▶ _Activity_
Your task is to set down the line containing "At what coordinates should I click to accomplish: Click" and every later line of the entries, word for word, including the last.

Stored records

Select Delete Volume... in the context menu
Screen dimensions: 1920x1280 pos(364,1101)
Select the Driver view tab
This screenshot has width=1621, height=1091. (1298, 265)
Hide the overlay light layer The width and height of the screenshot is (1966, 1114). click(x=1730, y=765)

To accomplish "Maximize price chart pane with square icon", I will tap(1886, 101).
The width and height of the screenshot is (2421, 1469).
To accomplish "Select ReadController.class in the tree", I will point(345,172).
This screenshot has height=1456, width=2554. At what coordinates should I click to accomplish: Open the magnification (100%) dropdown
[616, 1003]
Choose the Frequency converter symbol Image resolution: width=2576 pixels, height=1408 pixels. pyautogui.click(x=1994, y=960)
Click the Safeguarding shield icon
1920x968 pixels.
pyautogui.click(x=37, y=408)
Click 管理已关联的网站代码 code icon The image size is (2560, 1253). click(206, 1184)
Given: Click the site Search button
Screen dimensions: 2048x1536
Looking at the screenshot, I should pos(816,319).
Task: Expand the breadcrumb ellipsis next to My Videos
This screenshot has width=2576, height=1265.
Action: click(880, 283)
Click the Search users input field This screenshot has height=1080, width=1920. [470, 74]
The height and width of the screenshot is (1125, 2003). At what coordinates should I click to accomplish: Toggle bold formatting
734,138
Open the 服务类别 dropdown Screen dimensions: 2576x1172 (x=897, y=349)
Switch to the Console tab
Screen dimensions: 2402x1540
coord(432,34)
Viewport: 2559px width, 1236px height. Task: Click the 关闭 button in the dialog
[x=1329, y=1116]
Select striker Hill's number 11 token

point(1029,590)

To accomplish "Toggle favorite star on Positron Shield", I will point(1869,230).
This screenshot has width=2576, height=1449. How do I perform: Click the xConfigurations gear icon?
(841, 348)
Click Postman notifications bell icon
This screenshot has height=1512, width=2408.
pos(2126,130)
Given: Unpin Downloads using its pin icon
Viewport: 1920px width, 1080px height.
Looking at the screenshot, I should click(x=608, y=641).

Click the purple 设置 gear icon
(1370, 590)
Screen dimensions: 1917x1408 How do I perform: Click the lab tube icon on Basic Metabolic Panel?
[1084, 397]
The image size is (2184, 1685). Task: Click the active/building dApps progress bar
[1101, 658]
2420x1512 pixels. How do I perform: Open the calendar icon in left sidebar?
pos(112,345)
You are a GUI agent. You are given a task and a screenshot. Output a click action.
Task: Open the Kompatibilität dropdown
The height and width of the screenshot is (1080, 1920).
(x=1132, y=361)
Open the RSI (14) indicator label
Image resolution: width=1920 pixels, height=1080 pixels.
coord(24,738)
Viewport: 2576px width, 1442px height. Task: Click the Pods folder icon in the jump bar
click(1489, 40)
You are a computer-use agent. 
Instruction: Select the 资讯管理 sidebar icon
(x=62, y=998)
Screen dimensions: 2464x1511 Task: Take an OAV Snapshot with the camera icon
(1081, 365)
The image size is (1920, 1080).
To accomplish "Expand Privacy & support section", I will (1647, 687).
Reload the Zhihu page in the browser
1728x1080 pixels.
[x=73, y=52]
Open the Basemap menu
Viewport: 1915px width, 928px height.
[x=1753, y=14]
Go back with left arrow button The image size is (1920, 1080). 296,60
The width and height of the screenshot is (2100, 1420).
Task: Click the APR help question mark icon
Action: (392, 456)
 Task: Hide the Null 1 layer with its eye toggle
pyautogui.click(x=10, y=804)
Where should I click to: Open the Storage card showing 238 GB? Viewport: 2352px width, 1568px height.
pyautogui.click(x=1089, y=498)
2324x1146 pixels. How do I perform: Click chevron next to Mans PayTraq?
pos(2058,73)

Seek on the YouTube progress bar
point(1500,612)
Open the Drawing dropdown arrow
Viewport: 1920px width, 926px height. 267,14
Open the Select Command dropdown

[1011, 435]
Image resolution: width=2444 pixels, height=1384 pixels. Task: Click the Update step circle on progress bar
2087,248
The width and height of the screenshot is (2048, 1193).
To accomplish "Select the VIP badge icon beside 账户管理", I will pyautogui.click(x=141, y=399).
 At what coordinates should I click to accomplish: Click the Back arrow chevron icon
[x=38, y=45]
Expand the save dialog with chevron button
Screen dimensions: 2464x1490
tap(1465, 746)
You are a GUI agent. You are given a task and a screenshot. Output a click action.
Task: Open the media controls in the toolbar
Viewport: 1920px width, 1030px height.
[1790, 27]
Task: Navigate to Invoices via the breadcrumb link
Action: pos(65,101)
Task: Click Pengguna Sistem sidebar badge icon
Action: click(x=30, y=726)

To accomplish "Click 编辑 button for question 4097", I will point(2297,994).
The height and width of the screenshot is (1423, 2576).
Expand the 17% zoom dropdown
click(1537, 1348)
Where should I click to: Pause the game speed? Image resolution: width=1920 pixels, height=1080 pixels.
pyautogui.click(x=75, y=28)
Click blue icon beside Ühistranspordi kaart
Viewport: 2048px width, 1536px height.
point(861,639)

▶ _Response box_
 At what coordinates should I click to accomplish: Click the Back arrow chevron icon
[x=38, y=45]
Expand the save dialog with chevron button
Screen dimensions: 2464x1490
tap(1465, 746)
You are a GUI agent. You are given a task and a screenshot. Output a click action.
Task: Open the media controls in the toolbar
Viewport: 1920px width, 1030px height.
[1790, 27]
Task: Navigate to Invoices via the breadcrumb link
Action: pos(65,101)
Task: Click Pengguna Sistem sidebar badge icon
Action: click(x=30, y=726)

To accomplish "Click 编辑 button for question 4097", I will point(2297,994).
The height and width of the screenshot is (1423, 2576).
Expand the 17% zoom dropdown
click(1537, 1348)
Where should I click to: Pause the game speed? Image resolution: width=1920 pixels, height=1080 pixels.
pyautogui.click(x=75, y=28)
Click blue icon beside Ühistranspordi kaart
Viewport: 2048px width, 1536px height.
point(861,639)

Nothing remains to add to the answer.